The homes to be rehabilitated in the latest round are on North Ninth Street in Olean, Temple Street in Portville, Court Street in Little Valley and Main Street in Franklinville.
When they are renovated, the houses will be advertised for sale on the and Bank’s website at www.cattlandbank.org.
The eight demolitions will be at 20 N. Main St., Delevan; 20 N. Cobb Ave., Delevan; 121 N. 7th St., Olean; 139 N. 7th St., Olean; 141 Adams St., Olean; 808 N. Union St., Olean; 108 Mill St., South Dayton and 88 First St., South Dayton.
Cattaraugus County Real Property Tax Services Director Daniel Martonis, who heads the county Land Bank said the demolition process will begin soon and should be completed by the end of the year.
“Adding these new properties now brings our total cleanup effort across the county to seven rehabs and 31 demolitions,” Martonis said. He credited the entire Land Bank committee with the progress, citing Kate O’Stricker of the Department of Economic Development, Planning and Tourism, County Treasurer Joseph G. Keller and Legislators Frank Higgins, R-Olean; Susan Labuhn and David Koch, Democrats of Salamanca, and Richard Helmich, R-Delevan.
“They have been instrumental in helping with obtaining the funds for all of these projects, and for recognizing the great tool that we have in the Land Bank,” Martonis said.
Higgins has helped coordinate efforts to identify blighted property in the City of Olean and whether to rehabilitate the property or demolish it.
He credits the committee for using a strategy to determine what homes are worth saving and should be rehabilitated, and which ones should be demolished.
Olean Mayor Bill Aiello and other city officials have cooperated with the county and taken some properties from the tax sale list with plans to demolish them, Higgins said in an interview Friday.
The Cattaraugus County Land Bank “is a huge plus for the county, the City of Olean and other municipalities with blighted properties,” Higgins said. “Taking a blighted property down and cleaning up the site can clean up an entire neighborhood.”
One property on Adams Street in Olean was demolished and cleaned up. When it was put on the market, it was bought quickly with the intent to build a house there, Higgins said.
“It will go back on the tax rolls,” he said.
Other properties are offered to adjoining neighbors. Higgins said a number of neighborhoods have one blighted house that if removed or rehabilitated can dramatically impact the area.
“It’s been a great thing for Olean and the rest of he county,” he said. “Rehabilitating one home can make a difference in a neighborhood.”

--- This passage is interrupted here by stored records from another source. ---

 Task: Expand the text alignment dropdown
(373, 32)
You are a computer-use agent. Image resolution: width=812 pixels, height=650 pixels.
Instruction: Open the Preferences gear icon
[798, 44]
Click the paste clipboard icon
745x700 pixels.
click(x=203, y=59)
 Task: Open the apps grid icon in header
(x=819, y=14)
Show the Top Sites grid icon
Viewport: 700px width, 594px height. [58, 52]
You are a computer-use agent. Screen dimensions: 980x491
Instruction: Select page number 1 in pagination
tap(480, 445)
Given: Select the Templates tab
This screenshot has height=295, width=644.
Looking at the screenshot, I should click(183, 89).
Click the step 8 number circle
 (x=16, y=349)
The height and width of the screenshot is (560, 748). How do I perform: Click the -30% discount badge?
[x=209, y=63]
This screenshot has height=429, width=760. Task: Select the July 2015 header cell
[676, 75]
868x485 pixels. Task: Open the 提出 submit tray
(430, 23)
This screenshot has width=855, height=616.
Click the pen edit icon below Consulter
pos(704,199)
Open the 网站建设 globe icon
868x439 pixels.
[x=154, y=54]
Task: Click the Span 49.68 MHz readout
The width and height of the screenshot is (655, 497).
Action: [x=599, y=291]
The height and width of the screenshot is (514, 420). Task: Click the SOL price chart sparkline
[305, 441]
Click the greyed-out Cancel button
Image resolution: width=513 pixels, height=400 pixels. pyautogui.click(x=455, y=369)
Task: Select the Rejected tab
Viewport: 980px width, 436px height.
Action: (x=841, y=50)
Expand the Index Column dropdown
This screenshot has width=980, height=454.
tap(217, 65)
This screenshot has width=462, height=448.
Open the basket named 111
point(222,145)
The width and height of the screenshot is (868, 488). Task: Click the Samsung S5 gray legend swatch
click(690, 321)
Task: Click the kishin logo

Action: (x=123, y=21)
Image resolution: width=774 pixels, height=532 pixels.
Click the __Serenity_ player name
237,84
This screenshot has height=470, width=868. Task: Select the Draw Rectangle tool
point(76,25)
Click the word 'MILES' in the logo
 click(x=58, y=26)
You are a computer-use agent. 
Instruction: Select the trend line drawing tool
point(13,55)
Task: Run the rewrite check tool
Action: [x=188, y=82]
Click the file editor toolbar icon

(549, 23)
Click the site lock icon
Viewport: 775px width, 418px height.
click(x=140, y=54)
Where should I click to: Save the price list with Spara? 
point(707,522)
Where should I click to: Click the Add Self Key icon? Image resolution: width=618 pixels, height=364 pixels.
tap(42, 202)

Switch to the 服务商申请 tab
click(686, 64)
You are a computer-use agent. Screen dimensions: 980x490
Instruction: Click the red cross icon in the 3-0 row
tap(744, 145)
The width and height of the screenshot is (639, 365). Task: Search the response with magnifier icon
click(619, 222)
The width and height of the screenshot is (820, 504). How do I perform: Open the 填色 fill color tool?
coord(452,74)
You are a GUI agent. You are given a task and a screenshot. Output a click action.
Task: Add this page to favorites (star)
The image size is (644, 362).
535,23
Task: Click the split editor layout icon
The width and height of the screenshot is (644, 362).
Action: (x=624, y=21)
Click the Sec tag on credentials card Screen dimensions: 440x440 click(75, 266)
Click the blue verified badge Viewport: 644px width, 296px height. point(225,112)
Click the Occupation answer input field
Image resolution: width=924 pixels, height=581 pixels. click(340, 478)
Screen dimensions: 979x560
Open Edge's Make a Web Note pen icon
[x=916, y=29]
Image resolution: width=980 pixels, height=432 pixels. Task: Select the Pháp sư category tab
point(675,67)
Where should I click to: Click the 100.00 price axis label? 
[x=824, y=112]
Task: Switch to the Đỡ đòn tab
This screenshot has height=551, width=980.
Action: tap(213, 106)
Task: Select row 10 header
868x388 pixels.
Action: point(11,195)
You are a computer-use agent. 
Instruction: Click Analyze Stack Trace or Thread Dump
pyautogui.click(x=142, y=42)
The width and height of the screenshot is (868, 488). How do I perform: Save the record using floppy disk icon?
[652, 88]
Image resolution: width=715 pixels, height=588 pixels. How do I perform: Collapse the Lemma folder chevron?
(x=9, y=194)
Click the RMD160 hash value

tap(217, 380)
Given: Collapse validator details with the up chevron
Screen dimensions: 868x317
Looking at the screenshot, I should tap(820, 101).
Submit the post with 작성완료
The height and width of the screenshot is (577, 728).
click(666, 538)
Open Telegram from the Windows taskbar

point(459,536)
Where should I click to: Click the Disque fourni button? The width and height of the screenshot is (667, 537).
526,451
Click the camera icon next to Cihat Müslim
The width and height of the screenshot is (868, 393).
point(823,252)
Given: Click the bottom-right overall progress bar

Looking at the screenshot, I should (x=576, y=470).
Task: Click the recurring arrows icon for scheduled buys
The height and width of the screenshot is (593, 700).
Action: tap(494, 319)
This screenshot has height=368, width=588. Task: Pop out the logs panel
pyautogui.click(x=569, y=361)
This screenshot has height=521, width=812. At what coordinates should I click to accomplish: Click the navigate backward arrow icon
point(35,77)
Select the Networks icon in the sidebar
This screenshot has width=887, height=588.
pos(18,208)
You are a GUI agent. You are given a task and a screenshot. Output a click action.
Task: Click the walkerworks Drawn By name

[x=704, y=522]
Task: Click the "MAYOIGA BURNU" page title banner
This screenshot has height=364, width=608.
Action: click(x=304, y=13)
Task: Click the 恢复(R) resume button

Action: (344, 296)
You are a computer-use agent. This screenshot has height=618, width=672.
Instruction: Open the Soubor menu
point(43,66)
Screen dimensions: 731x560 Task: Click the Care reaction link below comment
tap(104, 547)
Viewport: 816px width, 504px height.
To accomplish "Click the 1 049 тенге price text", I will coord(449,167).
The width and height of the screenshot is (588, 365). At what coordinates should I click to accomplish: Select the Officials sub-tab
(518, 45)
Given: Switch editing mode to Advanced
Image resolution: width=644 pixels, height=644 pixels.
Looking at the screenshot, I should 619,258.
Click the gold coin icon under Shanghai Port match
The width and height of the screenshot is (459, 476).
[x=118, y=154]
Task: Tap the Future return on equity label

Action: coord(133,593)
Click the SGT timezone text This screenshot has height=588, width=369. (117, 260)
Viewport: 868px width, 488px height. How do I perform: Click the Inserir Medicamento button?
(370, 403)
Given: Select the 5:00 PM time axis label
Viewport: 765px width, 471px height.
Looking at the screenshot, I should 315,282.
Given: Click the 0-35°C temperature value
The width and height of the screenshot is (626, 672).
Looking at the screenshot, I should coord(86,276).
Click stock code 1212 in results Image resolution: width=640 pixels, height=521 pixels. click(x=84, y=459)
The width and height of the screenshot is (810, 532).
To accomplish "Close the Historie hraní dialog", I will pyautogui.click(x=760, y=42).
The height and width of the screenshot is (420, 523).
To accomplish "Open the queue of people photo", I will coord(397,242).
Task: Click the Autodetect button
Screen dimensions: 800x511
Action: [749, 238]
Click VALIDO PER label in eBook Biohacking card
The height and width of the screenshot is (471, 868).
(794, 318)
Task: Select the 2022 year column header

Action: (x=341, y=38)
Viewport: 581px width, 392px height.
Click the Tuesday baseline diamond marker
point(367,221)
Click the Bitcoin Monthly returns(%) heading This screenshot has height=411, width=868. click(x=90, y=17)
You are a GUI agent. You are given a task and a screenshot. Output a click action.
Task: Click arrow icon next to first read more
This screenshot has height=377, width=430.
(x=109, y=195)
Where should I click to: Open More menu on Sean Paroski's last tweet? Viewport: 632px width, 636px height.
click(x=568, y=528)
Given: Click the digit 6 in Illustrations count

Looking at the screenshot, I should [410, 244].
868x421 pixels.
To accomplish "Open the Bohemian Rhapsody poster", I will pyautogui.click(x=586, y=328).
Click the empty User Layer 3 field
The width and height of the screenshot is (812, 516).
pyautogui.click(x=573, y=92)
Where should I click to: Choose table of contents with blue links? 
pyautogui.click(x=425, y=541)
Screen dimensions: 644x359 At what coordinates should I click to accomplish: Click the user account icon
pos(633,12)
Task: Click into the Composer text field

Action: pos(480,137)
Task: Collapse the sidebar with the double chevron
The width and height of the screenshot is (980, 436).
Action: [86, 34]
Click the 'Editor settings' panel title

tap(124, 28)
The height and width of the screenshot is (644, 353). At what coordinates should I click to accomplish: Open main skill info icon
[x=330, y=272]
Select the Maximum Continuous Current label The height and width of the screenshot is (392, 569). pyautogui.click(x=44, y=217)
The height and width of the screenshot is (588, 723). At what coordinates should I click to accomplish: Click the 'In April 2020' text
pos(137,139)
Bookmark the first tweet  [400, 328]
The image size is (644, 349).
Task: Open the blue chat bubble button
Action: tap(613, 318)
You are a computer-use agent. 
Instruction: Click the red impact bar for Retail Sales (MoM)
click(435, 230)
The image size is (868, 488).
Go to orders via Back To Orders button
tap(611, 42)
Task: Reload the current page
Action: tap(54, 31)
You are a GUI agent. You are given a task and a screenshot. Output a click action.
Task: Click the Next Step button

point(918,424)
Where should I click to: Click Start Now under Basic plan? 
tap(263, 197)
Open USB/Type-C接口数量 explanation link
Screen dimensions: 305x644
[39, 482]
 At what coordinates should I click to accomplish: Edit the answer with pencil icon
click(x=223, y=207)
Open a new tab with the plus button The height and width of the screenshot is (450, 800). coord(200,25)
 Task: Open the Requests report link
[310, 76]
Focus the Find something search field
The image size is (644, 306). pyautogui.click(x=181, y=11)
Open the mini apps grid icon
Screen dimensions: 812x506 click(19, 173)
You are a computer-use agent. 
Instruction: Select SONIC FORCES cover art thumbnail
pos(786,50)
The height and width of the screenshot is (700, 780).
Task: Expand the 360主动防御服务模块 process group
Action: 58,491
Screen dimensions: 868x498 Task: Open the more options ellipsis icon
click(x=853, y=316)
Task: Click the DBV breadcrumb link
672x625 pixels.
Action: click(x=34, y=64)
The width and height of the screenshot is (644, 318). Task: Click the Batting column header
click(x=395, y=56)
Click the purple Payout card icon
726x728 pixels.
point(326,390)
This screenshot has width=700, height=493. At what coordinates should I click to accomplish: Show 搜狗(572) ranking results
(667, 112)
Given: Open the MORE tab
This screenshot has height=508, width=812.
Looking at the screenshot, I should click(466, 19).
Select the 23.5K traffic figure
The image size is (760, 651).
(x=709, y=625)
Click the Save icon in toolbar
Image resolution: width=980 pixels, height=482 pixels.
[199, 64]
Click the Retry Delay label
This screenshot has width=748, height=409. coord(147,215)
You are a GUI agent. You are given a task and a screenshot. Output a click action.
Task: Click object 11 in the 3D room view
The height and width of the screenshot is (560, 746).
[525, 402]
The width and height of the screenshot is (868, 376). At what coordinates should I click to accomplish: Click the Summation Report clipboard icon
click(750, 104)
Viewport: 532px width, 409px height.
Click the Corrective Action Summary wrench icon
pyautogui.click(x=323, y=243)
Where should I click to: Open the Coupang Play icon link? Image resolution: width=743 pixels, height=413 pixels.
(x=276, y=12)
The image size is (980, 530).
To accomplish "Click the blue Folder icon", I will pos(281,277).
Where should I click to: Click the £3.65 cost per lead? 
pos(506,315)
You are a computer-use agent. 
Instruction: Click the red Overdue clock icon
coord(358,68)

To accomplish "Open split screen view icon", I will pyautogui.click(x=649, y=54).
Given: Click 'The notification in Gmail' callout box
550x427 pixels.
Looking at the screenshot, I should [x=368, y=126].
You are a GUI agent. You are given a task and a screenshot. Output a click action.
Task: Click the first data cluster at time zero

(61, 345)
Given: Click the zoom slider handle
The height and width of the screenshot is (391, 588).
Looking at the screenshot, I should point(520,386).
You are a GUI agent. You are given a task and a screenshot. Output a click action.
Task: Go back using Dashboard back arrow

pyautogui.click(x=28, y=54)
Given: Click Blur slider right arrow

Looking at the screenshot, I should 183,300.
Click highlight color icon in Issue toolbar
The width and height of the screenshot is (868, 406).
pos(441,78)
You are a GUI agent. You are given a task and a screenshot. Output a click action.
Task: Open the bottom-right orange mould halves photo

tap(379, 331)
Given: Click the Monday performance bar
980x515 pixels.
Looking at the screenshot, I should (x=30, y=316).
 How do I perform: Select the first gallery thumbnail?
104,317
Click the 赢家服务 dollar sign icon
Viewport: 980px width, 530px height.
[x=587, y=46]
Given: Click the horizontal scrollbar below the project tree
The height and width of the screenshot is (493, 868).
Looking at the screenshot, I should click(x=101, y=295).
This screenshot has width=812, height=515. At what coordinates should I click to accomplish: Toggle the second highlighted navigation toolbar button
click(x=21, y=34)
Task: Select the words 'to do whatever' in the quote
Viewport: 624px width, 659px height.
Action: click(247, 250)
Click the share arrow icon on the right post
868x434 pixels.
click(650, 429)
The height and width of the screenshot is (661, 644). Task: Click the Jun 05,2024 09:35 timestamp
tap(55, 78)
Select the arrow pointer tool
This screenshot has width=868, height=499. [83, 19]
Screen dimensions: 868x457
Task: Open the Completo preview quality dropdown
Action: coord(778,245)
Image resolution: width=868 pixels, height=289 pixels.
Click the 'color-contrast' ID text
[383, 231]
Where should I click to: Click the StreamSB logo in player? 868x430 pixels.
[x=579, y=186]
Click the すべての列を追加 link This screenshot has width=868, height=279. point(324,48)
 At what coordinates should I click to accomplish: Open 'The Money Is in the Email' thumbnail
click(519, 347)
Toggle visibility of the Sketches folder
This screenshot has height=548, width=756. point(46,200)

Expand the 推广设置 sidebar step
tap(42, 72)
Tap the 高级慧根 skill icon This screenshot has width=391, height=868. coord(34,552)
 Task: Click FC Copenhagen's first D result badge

Three Adams Street-area homes that were eyesores have been or will be demolished, Higgins said.
Last year the Cattaraugus County Legislature added $100,000 to the Land Bank’s efforts. The Land Bank received a $1 million state grant to get started two years ago. The group continues to look for additional grants.
“The Land Bank has done an excellent job knocking down eyesores,” Higgins said. “The county and the city have worked well together.”
The Land Bank offers property to neighbors when a blighted home has been demolished and the property turned into green space.
“What a difference it is making in a lot of neighborhoods,” Higgins said of the Land Bank.